The risks of these problems are lessened if the cancer
is treated early.
Will the operation affect my sex
drive and will I still be able to father children?
Once you have recovered from the immediate effects of
the operation (you can be sore for a few days afterwards)
you should be able to have sex as normal. In most circumstances,
one testicle is sufficient to produce sperm to father
children. If additional treatment is required following
surgery, your fertility can be affected and you will always
be offered sperm banking before this treatment commences.
Being diagnosed with cancer can be stressful and this
can affect the level of performance for some men. If this
is the case, please consult with your doctor.
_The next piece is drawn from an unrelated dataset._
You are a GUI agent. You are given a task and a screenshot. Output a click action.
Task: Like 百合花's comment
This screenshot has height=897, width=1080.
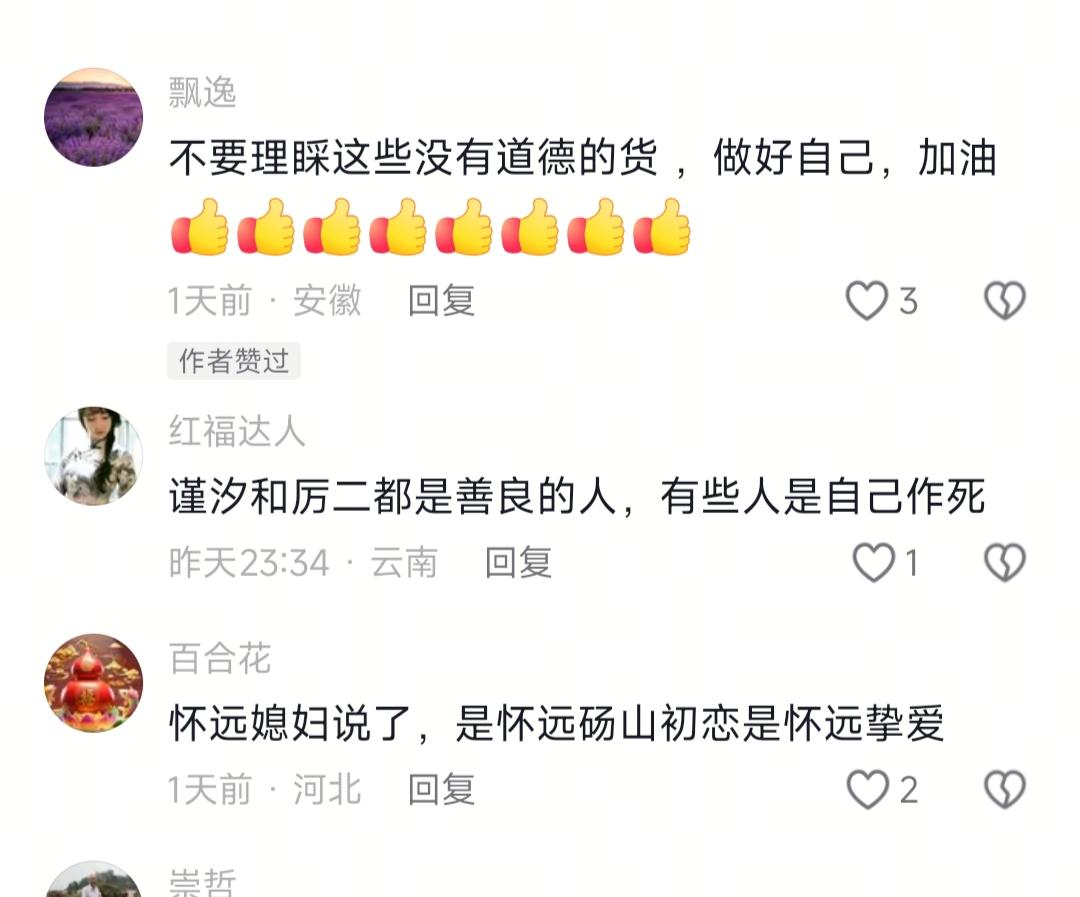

How will it look, after the operation?
Following the surgery you may not look very different
to how you were before the operation especially if you
have a prosthetic testicle inserted. You will have a small
scar in your groin, although the scrotal area itself will
be little changed.
Will I lose my masculinity?
This is a common worry for men with testicular cancer.
Masculinity is due to the testosterone hormone that is
produced by the testicles. In the majority of men one
testicle can produce enough testosterone to support your
masculinity. Occasionally if the remaining testicle has
been damaged, your doctor can recommend replacement testosterone
therapy to maintain this aspect of your life.